Chapter_2.R

# This chapter summarises the most important data structures in base R. Base R data structures
# can be summarised by dimensionality and homonogeneity.

#     Homogenous;    Hetrogenous
# 1d Atomic Vector; List
# 2d Matrix;        Data frame
# nd Array;         

# Note that R has no 0-dimensional, or scalar data structure types.Individual numbers or 
# strings, which are technically 'scalars', are treated as vectors of length one.

# Given an object, the best way to understand what data structures it’s composed of is to use
# str(). 

# Vectors -----------------------------------------------------------------
# The basic data structure in R is the vector. Vectors come in two flavours: atomic vectors 
# and lists. They have three common properties:

# Type, typeof(), what it is.
# Length, length(), how many elements it contains.
# Attributes, attributes(), additional arbitrary metadata.

# They differ in the types of their elements: all elements of an atomic vector must be the same
# type, whereas the elements of a list can have different types.

# NB: is.vector() does not test if an object is a vector. Instead it returns TRUE only if the 
# object is a vector with no attributes apart from names. Use is.atomic(x) || is.list(x) to 
# test if an object is actually a vector.

## Atomic Vectors ----------------------------------------------------------
# There are four common types of atomic vectors: logical, integer, double (often called 
# numeric), and character.

# Atomic vectors are usually created with c(), short for concatenate/combine:
dbl_var <- c(1, 2, 3)
dbl_var
# With the L suffix, you get an integer rather than a double:
int_var <- c(1L, 6L, 10L)
int_var
# Use TRUE and FALSE (or T and F) to create logical vectors 
log_var <- c(TRUE, FALSE, T, F)
chr_var <- c("these are", "some strings")
log_var
chr_var
# Atomic vectors are always flat, even if you nest c()’s:
c(1, c(2, c(3, 4)))
c(1, 2, 3, 4)

# Missing values are specified with NA, which is a logical vector of length 1. NA will always 
# be coerced to the correct type if used inside c(), or you can create NAs of a specific type 
# with NA_real_ (a double vector), NA_integer_ and NA_character_.

# Types and sets ----------------------------------------------------------
# Given a vector, you can determine its type with typeof(), or check if it’s a specific type
# with an “is” function: is.character(), is.double(), is.integer(), is.logical(), or, more
# generally, is.atomic().
typeof(int_var)
is.integer(int_var)
is.atomic(int_var)
typeof(dbl_var)
is.double(dbl_var)
is.atomic(dbl_var)

# NB: is.numeric() is a general test for the “numberliness” of a vector and returns TRUE for
# both integer and double vectors. It is not a specific test for double vectors, which are 
# often called numeric.
is.numeric(int_var)
is.numeric(dbl_var)

# Coercion ----------------------------------------------------------------
# All elements of an atomic vector must be the same type, so when you attempt to combine 
# different types they will be coerced to the most flexible type. Types from least to most 
# flexible are: logical, 
#                       integer, 
#                               double, 
#                                      and character.

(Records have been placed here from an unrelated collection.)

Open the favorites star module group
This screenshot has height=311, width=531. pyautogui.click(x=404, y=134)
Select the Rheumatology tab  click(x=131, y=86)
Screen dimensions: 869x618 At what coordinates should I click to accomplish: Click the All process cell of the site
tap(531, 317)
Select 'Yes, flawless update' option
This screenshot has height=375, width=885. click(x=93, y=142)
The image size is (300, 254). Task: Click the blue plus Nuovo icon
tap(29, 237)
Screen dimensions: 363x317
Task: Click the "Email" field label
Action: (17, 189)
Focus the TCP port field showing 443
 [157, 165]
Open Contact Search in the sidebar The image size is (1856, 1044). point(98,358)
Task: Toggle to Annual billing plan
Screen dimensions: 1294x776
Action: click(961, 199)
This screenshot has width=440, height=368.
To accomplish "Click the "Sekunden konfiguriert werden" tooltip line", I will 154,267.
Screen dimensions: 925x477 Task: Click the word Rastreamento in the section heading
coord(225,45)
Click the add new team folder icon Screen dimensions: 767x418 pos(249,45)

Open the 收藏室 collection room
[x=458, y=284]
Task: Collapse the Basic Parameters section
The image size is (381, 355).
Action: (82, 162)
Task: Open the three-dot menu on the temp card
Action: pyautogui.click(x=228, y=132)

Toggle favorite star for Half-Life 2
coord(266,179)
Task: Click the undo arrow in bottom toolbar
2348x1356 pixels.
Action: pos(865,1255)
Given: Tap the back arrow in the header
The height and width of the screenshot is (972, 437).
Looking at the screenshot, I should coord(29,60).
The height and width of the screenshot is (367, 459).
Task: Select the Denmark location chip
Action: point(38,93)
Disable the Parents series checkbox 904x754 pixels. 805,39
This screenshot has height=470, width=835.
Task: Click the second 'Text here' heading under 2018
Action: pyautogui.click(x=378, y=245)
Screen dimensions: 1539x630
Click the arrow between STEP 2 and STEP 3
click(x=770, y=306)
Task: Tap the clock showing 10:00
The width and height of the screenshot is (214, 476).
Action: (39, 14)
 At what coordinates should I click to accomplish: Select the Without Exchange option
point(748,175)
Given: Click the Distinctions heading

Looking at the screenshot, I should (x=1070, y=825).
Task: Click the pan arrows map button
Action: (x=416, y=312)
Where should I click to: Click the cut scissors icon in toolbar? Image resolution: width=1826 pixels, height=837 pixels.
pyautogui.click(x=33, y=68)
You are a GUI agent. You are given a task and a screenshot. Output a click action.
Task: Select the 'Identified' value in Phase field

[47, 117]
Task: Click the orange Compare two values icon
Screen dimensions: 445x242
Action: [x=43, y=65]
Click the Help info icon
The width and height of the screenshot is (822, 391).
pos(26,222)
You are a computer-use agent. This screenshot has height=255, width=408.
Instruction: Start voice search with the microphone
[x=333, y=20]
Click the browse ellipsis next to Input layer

# For example, combining a character and an integer yields a character:
str(c("a", 1))

# When a logical vector is coerced to an integer or double, TRUE becomes 1 and FALSE becomes 0.
# This is very useful in conjunction with sum() and mean():
x <- c(FALSE, TRUE, FALSE)
as.numeric(x)
# Total no. of TRUEs:
sum(x)
# Proportion that are TRUE:
mean(x)

# It is important to be aware that coercion often happens automatically. Most mathematical 
# functions (+, log, abs, etc.) will coerce to a double or integer, and most logical 
# operations (&, |, any, etc) will coerce to a logical. You will usually get a warning
# message if the coercion might lose information. If confusion is likely, explicitly coerce 
# with as.character(), as.double(), as.integer(), or as.logical().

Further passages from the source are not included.